Ideally situated along the Battery Park waterfront, the all-suite Conrad New York is New York’s first property from the Hilton’s luxury brand. “Our challenge was to identify what needed to be changed to give them the identity they were looking for,” says Josh Chaiken, design principal at KPF, the project’s executive architects. Rather than completely re-clad the building’s exterior, for instance, the firm “selectively excavated parts of the façade,” Chaiken says, “and replaced it with new storefronts.”

The way the ground floor “relates to the neighborhood, with the addition of new retail and restaurants [three courtesy of celeb restaurateur Danny Meyer] was a key part of differentiating this hotel from the previous one,” adds Lloyd Sigal, principal at KPF.

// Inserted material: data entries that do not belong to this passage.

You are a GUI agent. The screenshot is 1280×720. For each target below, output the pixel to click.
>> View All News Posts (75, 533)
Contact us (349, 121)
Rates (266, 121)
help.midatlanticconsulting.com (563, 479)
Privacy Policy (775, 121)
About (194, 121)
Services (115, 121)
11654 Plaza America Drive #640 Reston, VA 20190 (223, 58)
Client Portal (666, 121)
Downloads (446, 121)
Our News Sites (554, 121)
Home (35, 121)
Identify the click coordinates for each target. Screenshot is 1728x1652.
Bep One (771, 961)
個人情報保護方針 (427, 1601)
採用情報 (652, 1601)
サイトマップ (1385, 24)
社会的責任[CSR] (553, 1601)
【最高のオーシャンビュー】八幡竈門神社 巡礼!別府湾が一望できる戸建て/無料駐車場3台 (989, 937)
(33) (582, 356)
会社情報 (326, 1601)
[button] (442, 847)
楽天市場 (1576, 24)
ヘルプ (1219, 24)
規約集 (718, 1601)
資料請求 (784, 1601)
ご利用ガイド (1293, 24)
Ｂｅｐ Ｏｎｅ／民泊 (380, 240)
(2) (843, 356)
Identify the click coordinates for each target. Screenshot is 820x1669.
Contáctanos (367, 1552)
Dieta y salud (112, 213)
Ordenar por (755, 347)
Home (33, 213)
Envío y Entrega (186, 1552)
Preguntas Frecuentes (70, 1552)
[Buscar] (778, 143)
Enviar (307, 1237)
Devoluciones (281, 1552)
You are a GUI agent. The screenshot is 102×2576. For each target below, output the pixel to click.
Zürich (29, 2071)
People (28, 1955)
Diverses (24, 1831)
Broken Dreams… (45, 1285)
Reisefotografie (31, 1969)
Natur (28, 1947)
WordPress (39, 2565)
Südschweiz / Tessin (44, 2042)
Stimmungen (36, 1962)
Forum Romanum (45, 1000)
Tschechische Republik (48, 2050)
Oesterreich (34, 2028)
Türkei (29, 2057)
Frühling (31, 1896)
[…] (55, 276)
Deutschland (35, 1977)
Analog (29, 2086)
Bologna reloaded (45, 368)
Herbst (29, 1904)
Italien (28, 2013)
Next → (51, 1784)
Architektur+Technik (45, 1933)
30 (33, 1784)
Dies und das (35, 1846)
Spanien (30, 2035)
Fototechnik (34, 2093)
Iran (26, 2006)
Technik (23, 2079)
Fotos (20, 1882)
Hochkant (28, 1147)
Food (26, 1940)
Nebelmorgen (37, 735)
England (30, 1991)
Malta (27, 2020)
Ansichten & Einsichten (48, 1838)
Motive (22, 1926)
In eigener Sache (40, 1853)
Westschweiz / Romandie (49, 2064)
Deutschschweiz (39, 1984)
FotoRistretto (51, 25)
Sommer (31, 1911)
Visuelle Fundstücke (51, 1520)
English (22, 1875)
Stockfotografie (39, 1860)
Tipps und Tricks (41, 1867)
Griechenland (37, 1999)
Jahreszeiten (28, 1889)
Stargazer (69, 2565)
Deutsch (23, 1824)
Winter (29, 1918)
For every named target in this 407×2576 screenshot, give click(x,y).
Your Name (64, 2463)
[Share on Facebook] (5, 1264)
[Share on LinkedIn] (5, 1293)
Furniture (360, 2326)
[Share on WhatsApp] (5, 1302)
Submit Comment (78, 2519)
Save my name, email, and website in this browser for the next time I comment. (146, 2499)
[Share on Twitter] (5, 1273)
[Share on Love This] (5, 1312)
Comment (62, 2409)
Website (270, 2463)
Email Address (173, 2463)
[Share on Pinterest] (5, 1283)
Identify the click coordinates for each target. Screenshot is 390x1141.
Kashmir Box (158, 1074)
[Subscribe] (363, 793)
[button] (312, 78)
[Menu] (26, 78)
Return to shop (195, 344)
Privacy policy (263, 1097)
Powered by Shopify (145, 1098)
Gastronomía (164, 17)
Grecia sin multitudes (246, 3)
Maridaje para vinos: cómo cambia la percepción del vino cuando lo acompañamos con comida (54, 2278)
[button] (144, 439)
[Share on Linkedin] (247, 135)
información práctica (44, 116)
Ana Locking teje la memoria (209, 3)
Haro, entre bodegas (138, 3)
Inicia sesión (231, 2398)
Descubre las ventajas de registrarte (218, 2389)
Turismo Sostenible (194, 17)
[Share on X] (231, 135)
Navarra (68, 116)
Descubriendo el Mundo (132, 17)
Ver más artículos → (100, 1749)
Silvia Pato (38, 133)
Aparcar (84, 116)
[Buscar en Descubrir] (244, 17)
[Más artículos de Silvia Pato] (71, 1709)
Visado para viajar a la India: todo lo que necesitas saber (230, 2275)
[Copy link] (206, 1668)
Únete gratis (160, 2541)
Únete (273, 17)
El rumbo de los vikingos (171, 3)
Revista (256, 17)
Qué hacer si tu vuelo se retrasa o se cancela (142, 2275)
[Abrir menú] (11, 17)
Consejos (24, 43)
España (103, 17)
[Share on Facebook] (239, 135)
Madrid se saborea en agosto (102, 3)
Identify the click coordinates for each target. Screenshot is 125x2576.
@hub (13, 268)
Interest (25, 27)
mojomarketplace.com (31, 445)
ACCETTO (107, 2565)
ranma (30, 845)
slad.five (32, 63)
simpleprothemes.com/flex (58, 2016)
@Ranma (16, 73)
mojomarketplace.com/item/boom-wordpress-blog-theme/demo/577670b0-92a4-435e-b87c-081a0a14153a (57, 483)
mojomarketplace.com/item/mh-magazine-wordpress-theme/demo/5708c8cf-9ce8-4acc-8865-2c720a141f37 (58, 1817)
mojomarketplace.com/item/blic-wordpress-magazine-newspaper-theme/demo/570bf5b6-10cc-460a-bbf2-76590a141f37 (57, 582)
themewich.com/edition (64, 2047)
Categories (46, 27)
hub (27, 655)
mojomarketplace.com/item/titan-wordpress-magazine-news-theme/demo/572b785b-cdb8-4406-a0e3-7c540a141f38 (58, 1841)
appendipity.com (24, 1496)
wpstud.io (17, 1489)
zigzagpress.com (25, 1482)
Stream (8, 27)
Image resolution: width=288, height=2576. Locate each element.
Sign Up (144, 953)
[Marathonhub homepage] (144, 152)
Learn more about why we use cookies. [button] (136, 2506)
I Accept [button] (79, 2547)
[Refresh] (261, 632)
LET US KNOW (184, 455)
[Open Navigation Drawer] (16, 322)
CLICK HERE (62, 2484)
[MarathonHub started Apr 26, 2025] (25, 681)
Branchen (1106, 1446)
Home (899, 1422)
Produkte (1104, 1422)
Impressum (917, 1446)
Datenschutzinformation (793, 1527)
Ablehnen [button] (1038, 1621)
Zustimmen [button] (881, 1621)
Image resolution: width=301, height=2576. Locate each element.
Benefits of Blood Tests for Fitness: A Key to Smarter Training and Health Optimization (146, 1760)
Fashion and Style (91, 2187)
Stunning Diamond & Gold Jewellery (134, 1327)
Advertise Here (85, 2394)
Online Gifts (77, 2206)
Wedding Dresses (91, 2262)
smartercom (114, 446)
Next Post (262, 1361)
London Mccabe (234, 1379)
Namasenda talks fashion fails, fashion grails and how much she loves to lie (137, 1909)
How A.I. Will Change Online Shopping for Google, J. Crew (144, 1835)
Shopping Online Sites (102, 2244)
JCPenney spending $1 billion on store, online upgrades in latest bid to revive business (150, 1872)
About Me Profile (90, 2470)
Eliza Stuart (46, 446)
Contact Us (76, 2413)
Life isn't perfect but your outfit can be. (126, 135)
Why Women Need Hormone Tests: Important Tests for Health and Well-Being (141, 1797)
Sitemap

Inside, the lobby underwent even more freshening-it bears a resemblance to, but is startlingly different from, its previous incarnation. Much of the credit goes to Monica Ponce de Leon (offices in New York, Boston, and Ann Arbor), whose brief was to expand the public realm of the existing lobby so even residents and office workers using the neighborhood could enjoy it.

First, Ponce de Leon ripped out a small escalator and narrow staircase, replacing them with two much wider entry staircases of Italian granite. “The idea was to echo the presence and shape of something like Rome’s Piazza di Spagna,” she says. She also softened the atrium by adding a lighting installation, rounding out the space’s layers of straight-edged balconies with fiberglass, and rehanging Sol LeWitt’s iconic wall drawing Loopy Doopy (Blue and Purple) to give it greater prominence.

Ponce de Leon was also charged with crafting the hotel’s extensive conference space, which is accessed via a suspended, cage-like walnut staircase, and the in-house restaurant, Atrio. Meanwhile, the meeting rooms and the 463 suites came courtesy of Toronto-based designer Jill Greaves.